*** Opening EXERCISE MATERIAL ***
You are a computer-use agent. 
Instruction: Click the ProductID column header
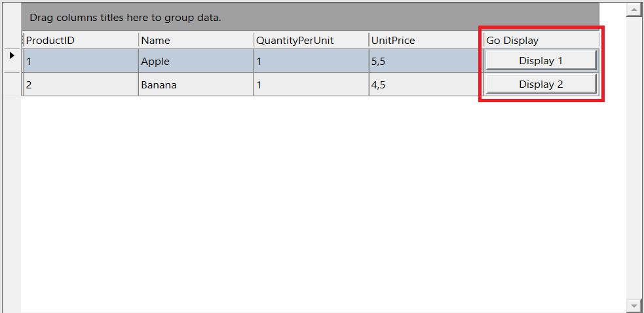point(81,41)
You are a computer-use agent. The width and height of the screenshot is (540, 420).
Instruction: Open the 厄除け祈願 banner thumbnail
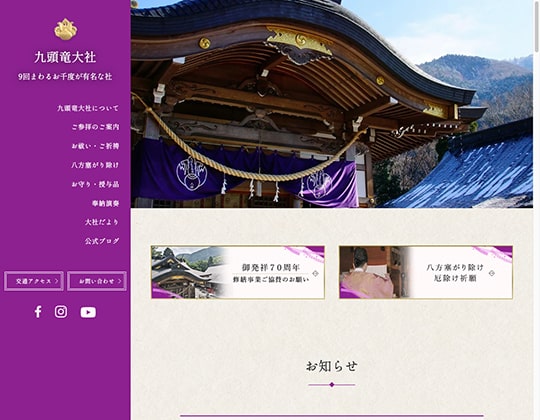click(426, 272)
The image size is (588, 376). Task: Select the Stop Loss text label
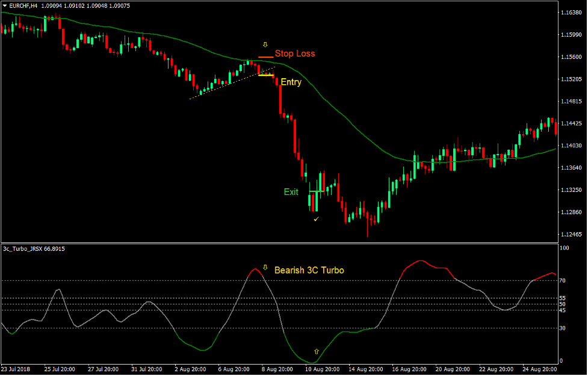click(x=294, y=54)
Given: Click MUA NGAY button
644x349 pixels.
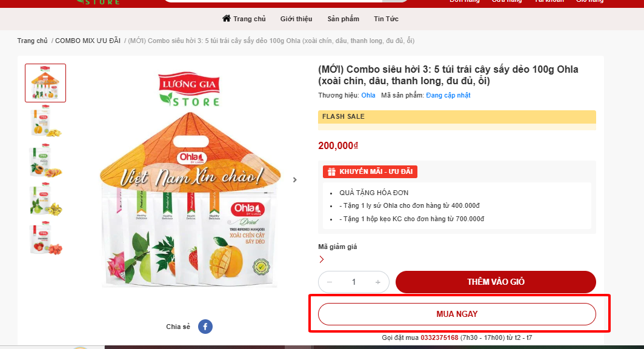Looking at the screenshot, I should coord(457,314).
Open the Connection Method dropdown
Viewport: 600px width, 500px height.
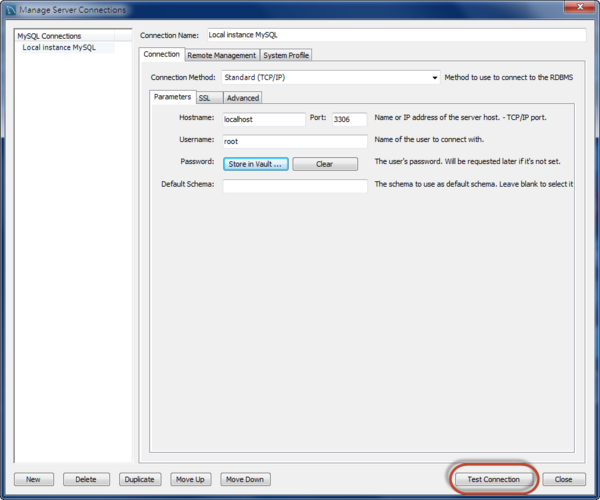(x=434, y=77)
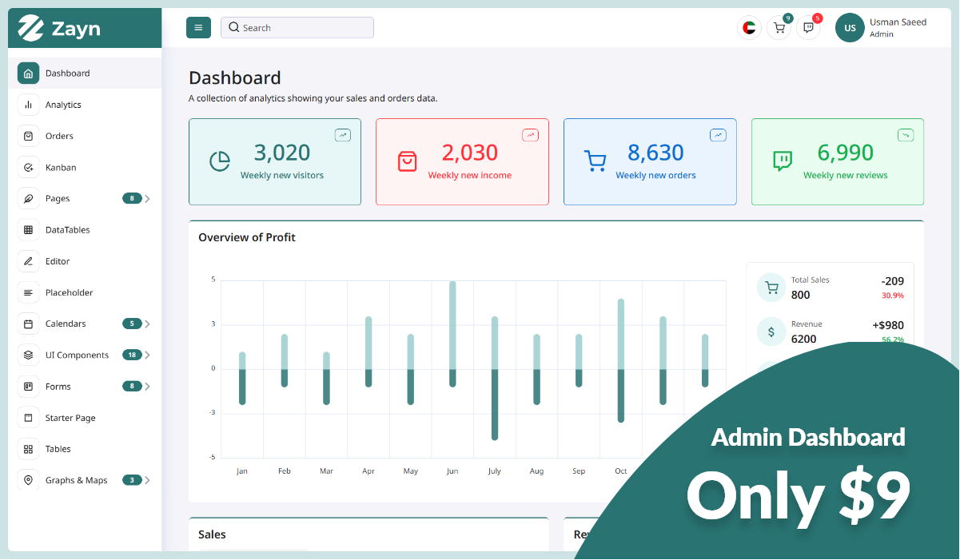Viewport: 960px width, 560px height.
Task: Select the Editor sidebar icon
Action: (28, 260)
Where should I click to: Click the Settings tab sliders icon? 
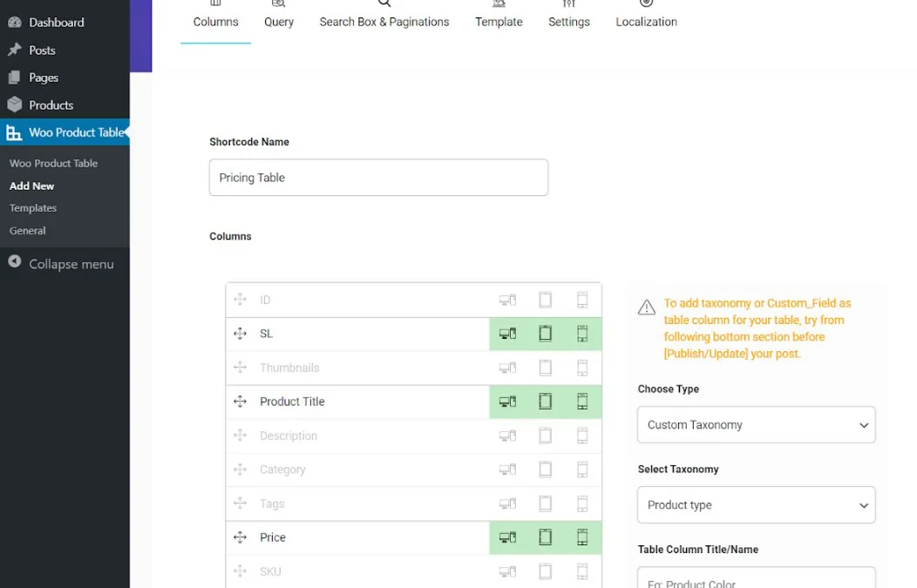coord(568,5)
*** Closing EXERCISE MATERIAL ***
HOW TO COMPLETE THIS TASK
The answer consists solely of the lines from the one holding "The image size" through the final line of the records, both ends included, each duplicated exactly. Leave images out.

RESULT BELOW
The image size is (588, 376). Task: Select the Stop Loss text label
click(x=294, y=54)
Given: Click MUA NGAY button
644x349 pixels.
Looking at the screenshot, I should coord(457,314).
Open the Connection Method dropdown
Viewport: 600px width, 500px height.
(x=434, y=77)
Viewport: 960px width, 560px height.
Task: Select the Editor sidebar icon
Action: (28, 260)
Where should I click to: Click the Settings tab sliders icon? 
coord(568,5)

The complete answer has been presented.